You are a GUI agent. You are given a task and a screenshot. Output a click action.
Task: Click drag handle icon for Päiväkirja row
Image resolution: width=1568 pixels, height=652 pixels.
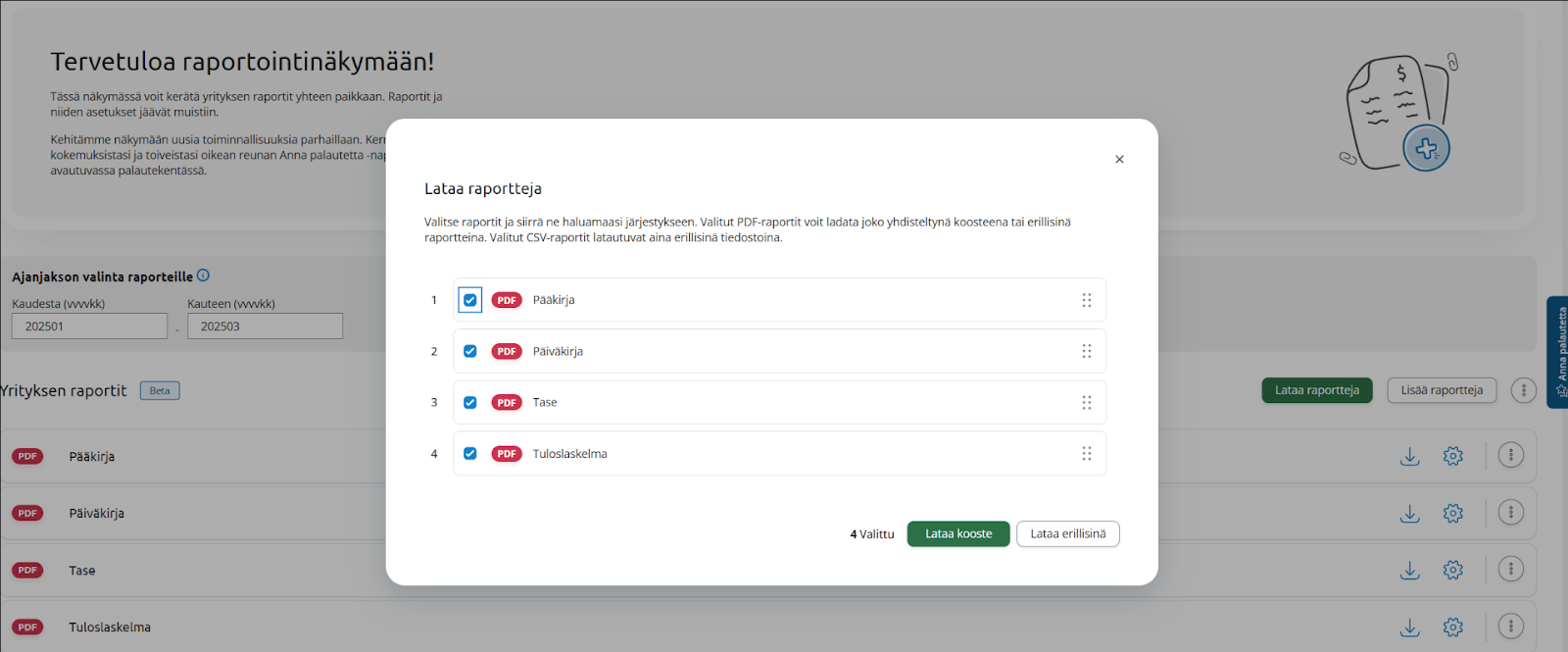pos(1086,351)
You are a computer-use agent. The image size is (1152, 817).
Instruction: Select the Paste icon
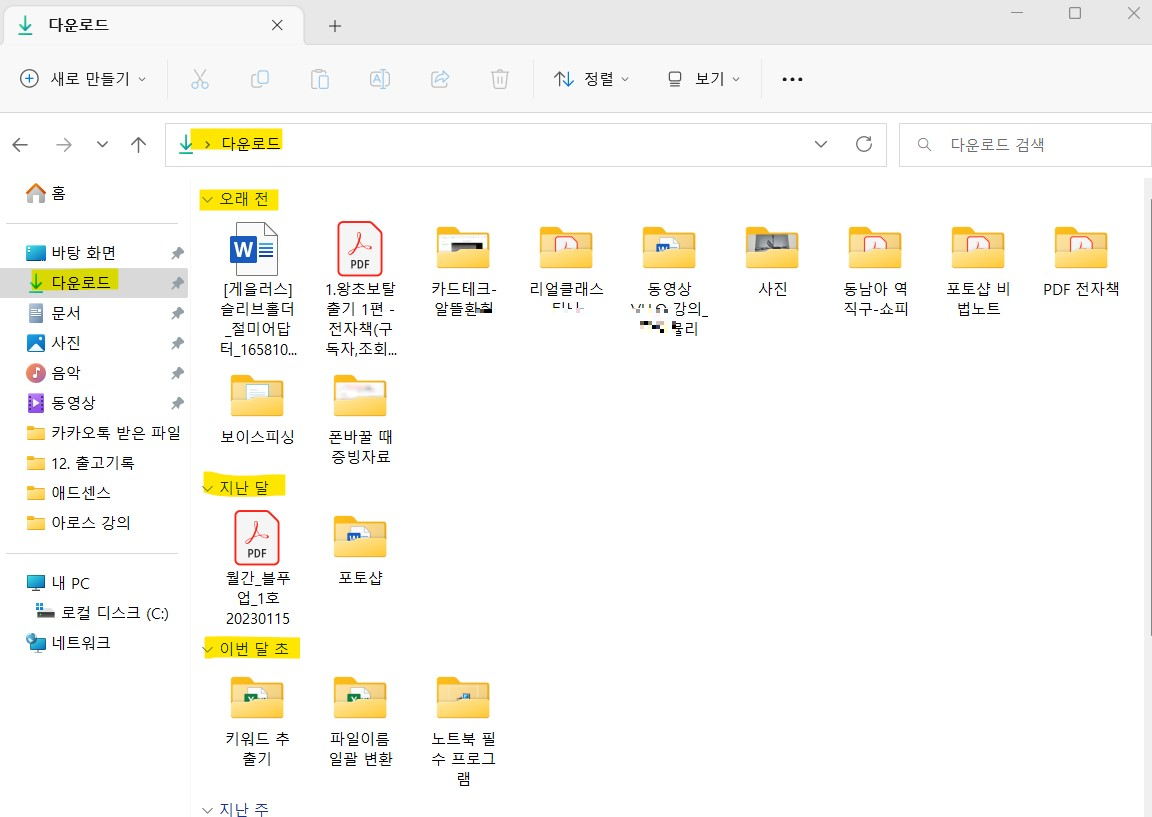click(320, 78)
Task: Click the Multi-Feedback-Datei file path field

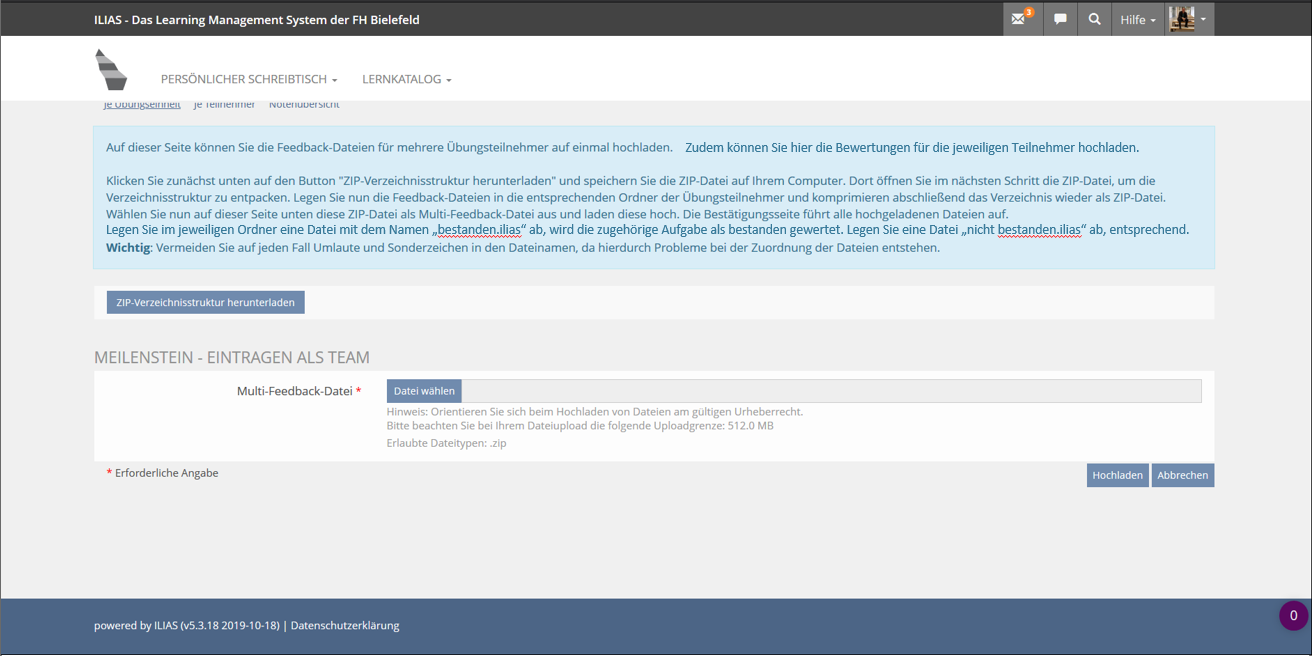Action: (x=830, y=391)
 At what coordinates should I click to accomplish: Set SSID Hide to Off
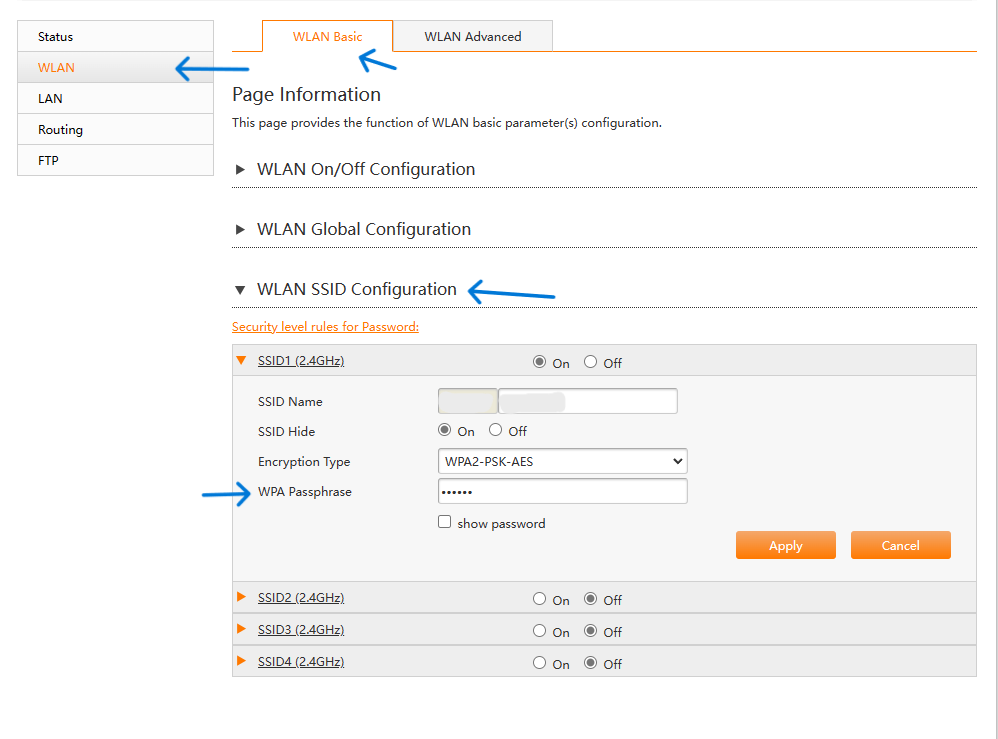coord(496,431)
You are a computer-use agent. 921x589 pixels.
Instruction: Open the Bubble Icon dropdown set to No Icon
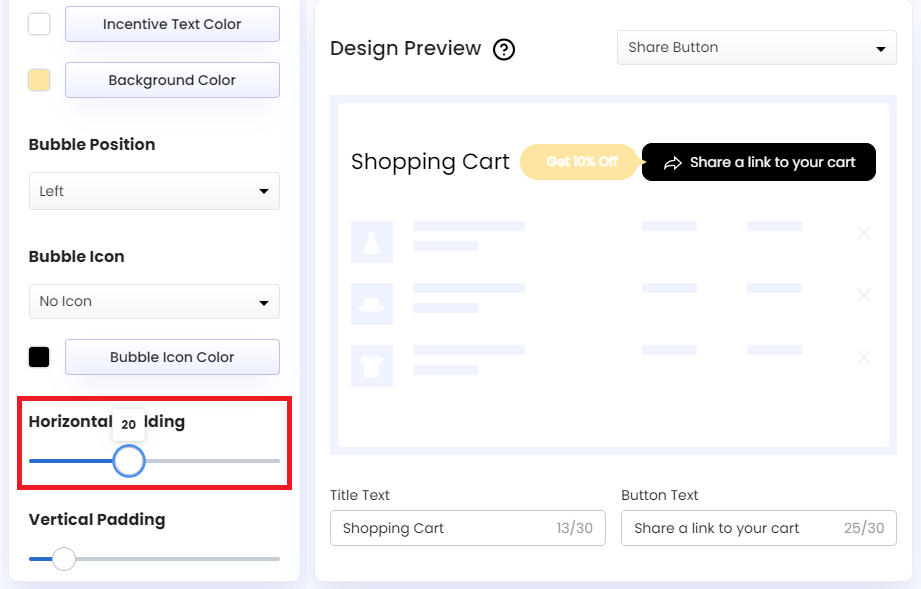point(154,301)
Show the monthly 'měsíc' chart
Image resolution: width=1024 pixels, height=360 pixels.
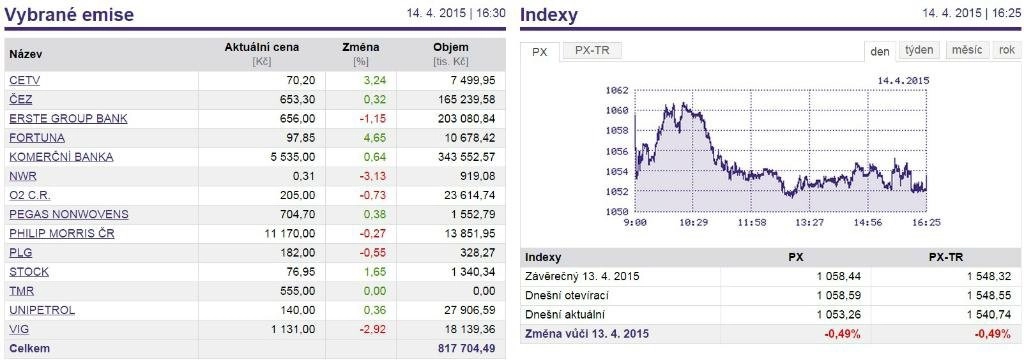(967, 50)
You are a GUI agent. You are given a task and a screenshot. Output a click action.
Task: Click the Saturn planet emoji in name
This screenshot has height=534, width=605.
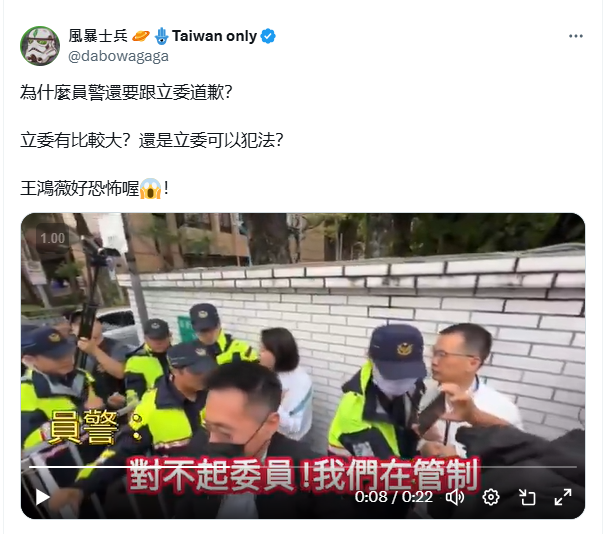[x=140, y=36]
◇ ◇ ◇ ◇ ◇ ◇ ◇
* [목표]: 위의 행을 하나도 빠짐없이 한 글자도 바꾸지 말고 다시 옮겨 적으세요. 그림은 답에 넣지 마세요.

* [전체 답안]:
You are a GUI agent. You are given a task and a screenshot. Output a click action.
Task: Click drag handle icon for Päiväkirja row
Image resolution: width=1568 pixels, height=652 pixels.
pos(1086,351)
You are a computer-use agent. The image size is (1152, 817).
Instruction: Select the Paste icon
click(320, 78)
Task: Click the Multi-Feedback-Datei file path field

Action: (x=830, y=391)
 At what coordinates should I click to accomplish: Set SSID Hide to Off
coord(496,431)
You are a computer-use agent. 921x589 pixels.
Instruction: Open the Bubble Icon dropdown set to No Icon
point(154,301)
Show the monthly 'měsíc' chart
Image resolution: width=1024 pixels, height=360 pixels.
(967, 50)
You are a GUI agent. You are given a task and a screenshot. Output a click action.
Task: Click the Saturn planet emoji in name
This screenshot has height=534, width=605.
[x=140, y=36]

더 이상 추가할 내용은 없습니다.